History:Development/XML Web Service/Version 1

From MusicBrainz Wiki
Revision as of 23:24, 18 April 2006 by RobertKaye (talk | contribs) (Added a couple of examples from Kevin McGrail (Imported from MoinMoin))
Jump to navigationJump to search

Attention.png Status: Beta testing in progress. Please do not change unless you are told to!




Introduction

The web service discussed in this document is an interface to the MusicBrainz database which contains a huge amount of music metadata, all maintained by the MusicBrainz community. It is aimed at developers of media players, CD rippers, taggers and other applications requiring music metadata. The service's architecture follows the REST design principles. Interaction with the web service is done using HTTP and all content is served in a simple but flexible XML format.

This document first describes how the data in MusicBrainz is organized. Users who already have experience in using the website can safely skip this section and start with the specification sections.

The MusicBrainz Metadata Model

MusicBrainz uses an object oriented schema to model music metadata. The main classes are artist, release and track, each with a different set of attributes and relations. Apart from their traditional relations (artists have releases, releases contain tracks), a more powerful schema was introduced (sometimes called AdvancedRelationships).
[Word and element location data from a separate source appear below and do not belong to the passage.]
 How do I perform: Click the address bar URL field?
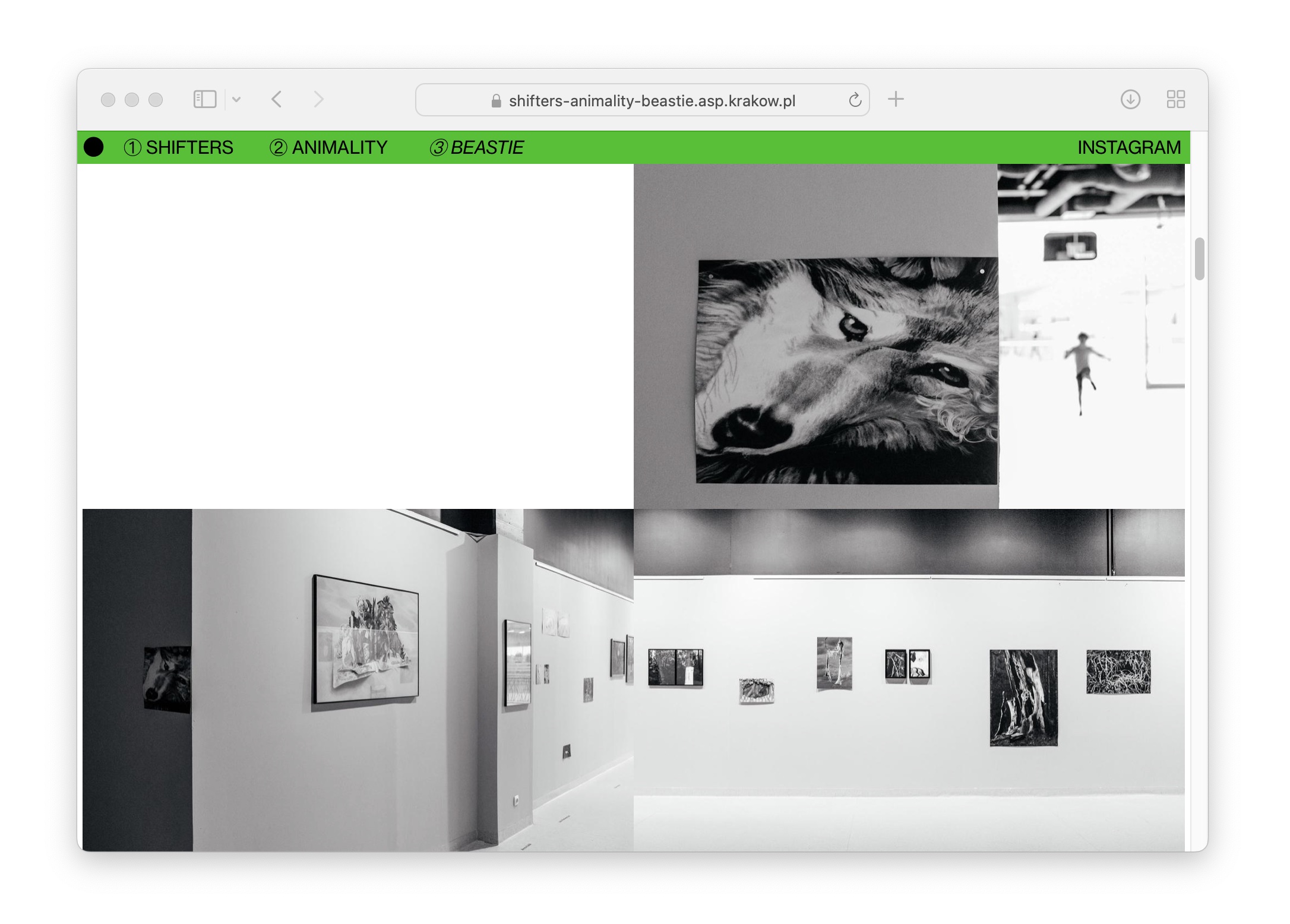click(652, 101)
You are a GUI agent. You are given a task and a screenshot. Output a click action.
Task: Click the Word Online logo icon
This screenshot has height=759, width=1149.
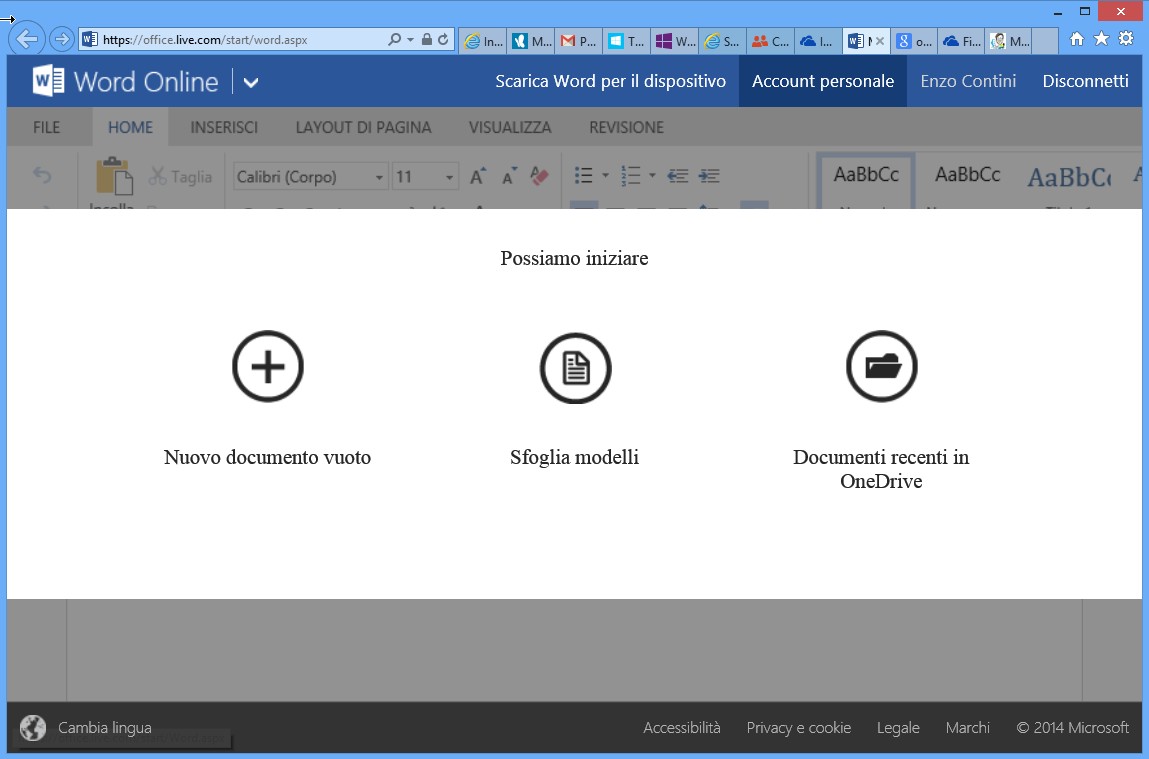(48, 81)
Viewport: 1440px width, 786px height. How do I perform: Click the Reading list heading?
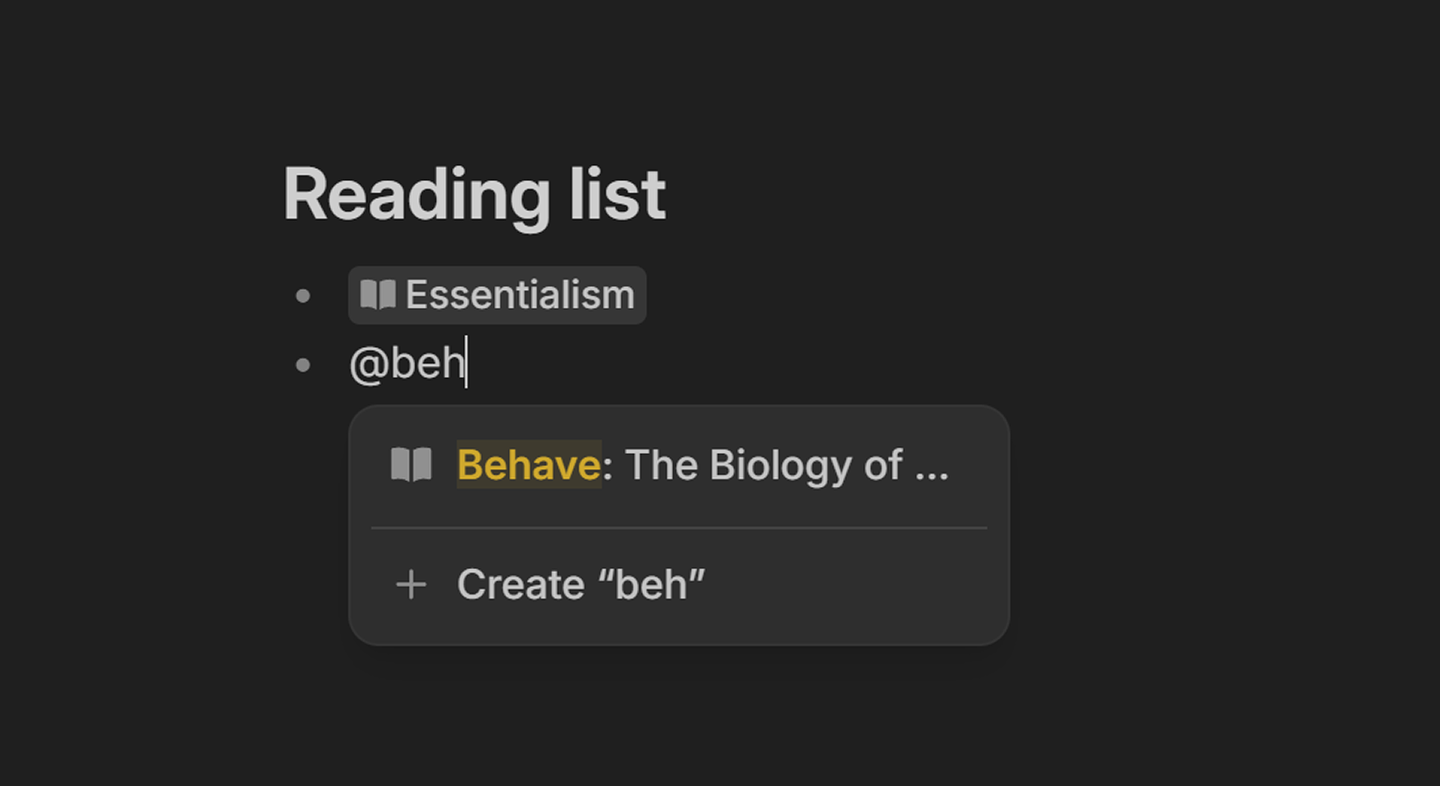475,195
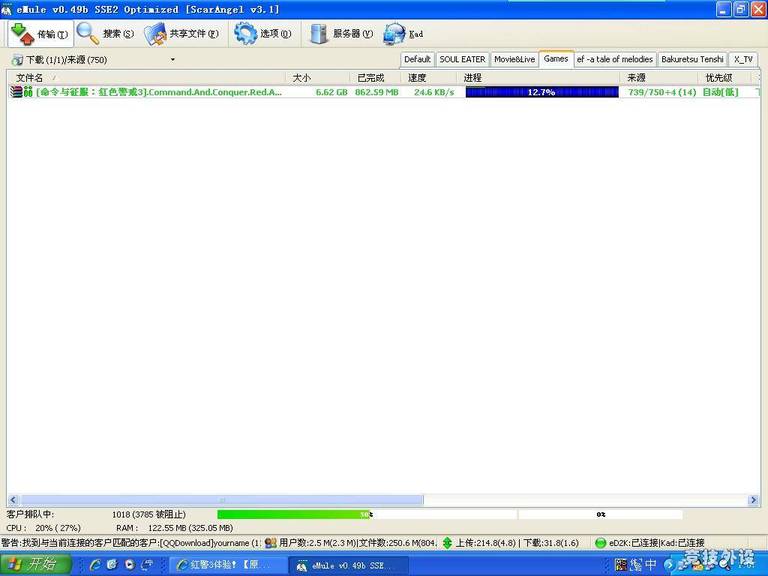The height and width of the screenshot is (576, 768).
Task: Open Shared Files (共享文件) page
Action: click(181, 34)
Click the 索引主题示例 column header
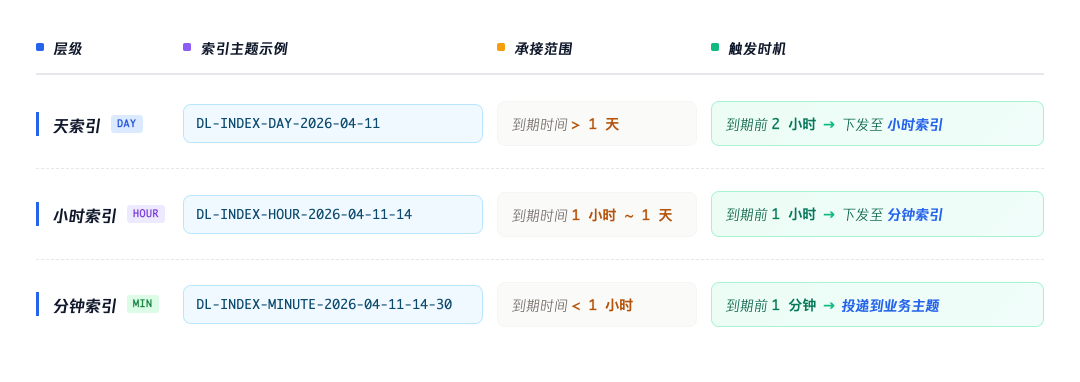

It allows users to link an object of one class to an object of any other class (URLs are permitted, too). Many different link types exist (see AdvancedRelationshipType for a list), which can be used to specify the artist who did background vocals on a release or track, who is married to whom, where an artist's offical homepage is, and a lot more. Those links themselves may have attributes, with their semantics depending on the link type.
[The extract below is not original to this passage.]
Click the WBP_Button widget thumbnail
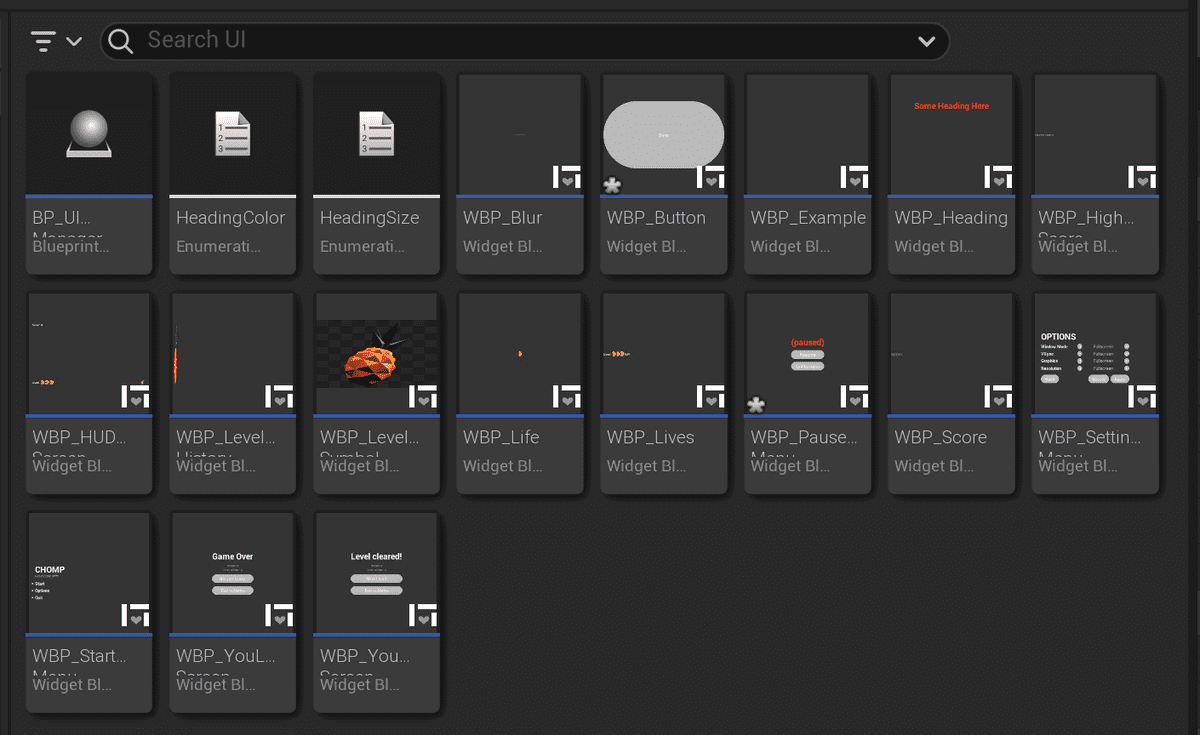The width and height of the screenshot is (1200, 735). (x=664, y=134)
The following sections discuss the main classes in more detail.

The Artist Class

In MusicBrainz, artists always have a unique ID, a name and a SortName. If the artist name isn't unique, a disambiguation comment is used to provide more information about the artist (see IdenticallyNamedArtists). Additionally, an artist may also be flagged as Person or Group and it can have a begin date and an end date. For persons, these are the dates of birth and death, for groups they are the founding and dissolving dates.

An artist can have any number of releases and relations to other artists, releases, tracks and URLs.

The Release Class

All releases have a unique ID, a title and one or more tracks. Each release has a type ("Album", "Compilation", "Single" etc.), a status ("Official", "Promotion", "Bootleg") and language information. A release may also have additional release information, which are represented as a list of (country, date) tuples, also called release events.

A common use case is to look up a release using a DiscID generated from an Audio CD's table of contents (TOC). A release can have any number of DiscIDs (including none), mostly due to different pressings. In rare cases, where two different CDs have the same TOC, a DiscID may map to more than one release.

Relations are used to link a release to other releases, artists, tracks and URLs.

The Track Class

Tracks have a unique ID, a title and one main artist. They may also have a duration attribute indicating the play time. There can be any number of PUIDs, which are used to lookup tracks. PUIDs are audio fingerprints generated from music files, but they are not unique, so a PUID can be associated with many tracks.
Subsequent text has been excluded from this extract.